What you should do:
Could each entry below be printed again exactly as given?

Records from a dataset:
────

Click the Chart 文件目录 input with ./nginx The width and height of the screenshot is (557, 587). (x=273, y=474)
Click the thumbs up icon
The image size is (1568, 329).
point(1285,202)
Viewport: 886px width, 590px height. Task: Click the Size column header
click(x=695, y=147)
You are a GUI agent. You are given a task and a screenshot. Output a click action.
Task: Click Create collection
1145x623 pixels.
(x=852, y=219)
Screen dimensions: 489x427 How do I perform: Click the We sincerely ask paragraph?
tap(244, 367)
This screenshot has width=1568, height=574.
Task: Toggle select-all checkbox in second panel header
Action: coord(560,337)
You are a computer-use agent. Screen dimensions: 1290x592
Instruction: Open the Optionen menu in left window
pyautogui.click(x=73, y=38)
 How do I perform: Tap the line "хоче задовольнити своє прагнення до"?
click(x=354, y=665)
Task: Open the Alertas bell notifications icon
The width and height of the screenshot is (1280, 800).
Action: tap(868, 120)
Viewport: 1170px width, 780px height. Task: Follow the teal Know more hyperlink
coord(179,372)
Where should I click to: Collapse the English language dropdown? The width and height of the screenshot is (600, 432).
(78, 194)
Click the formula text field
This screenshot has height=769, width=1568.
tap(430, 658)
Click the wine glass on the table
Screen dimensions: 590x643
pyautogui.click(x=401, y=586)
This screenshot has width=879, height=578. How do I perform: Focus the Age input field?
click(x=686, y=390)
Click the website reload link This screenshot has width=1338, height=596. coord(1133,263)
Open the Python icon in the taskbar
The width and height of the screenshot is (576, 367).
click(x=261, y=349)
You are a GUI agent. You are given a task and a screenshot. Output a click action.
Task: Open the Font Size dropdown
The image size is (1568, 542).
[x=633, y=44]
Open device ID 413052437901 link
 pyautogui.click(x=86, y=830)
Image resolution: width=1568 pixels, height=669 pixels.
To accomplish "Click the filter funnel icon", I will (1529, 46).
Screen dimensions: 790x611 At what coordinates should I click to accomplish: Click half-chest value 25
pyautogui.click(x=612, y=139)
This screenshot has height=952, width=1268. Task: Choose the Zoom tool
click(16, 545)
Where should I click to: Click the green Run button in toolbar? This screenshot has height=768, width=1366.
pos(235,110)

────

Answer below:
Click the Chart 文件目录 input with ./nginx The width and height of the screenshot is (557, 587). (x=273, y=474)
Click the thumbs up icon
The image size is (1568, 329).
point(1285,202)
Viewport: 886px width, 590px height. Task: Click the Size column header
click(x=695, y=147)
You are a GUI agent. You are given a task and a screenshot. Output a click action.
Task: Click Create collection
1145x623 pixels.
(x=852, y=219)
Screen dimensions: 489x427 How do I perform: Click the We sincerely ask paragraph?
tap(244, 367)
This screenshot has width=1568, height=574.
Task: Toggle select-all checkbox in second panel header
Action: coord(560,337)
You are a computer-use agent. Screen dimensions: 1290x592
Instruction: Open the Optionen menu in left window
pyautogui.click(x=73, y=38)
 How do I perform: Tap the line "хоче задовольнити своє прагнення до"?
click(x=354, y=665)
Task: Open the Alertas bell notifications icon
The width and height of the screenshot is (1280, 800).
Action: tap(868, 120)
Viewport: 1170px width, 780px height. Task: Follow the teal Know more hyperlink
coord(179,372)
Where should I click to: Collapse the English language dropdown? The width and height of the screenshot is (600, 432).
(78, 194)
Click the formula text field
This screenshot has height=769, width=1568.
tap(430, 658)
Click the wine glass on the table
Screen dimensions: 590x643
pyautogui.click(x=401, y=586)
This screenshot has width=879, height=578. How do I perform: Focus the Age input field?
click(x=686, y=390)
Click the website reload link This screenshot has width=1338, height=596. coord(1133,263)
Open the Python icon in the taskbar
The width and height of the screenshot is (576, 367).
click(x=261, y=349)
You are a GUI agent. You are given a task and a screenshot. Output a click action.
Task: Open the Font Size dropdown
The image size is (1568, 542).
[x=633, y=44]
Open device ID 413052437901 link
 pyautogui.click(x=86, y=830)
Image resolution: width=1568 pixels, height=669 pixels.
To accomplish "Click the filter funnel icon", I will (1529, 46).
Screen dimensions: 790x611 At what coordinates should I click to accomplish: Click half-chest value 25
pyautogui.click(x=612, y=139)
This screenshot has height=952, width=1268. Task: Choose the Zoom tool
click(16, 545)
Where should I click to: Click the green Run button in toolbar? This screenshot has height=768, width=1366.
pos(235,110)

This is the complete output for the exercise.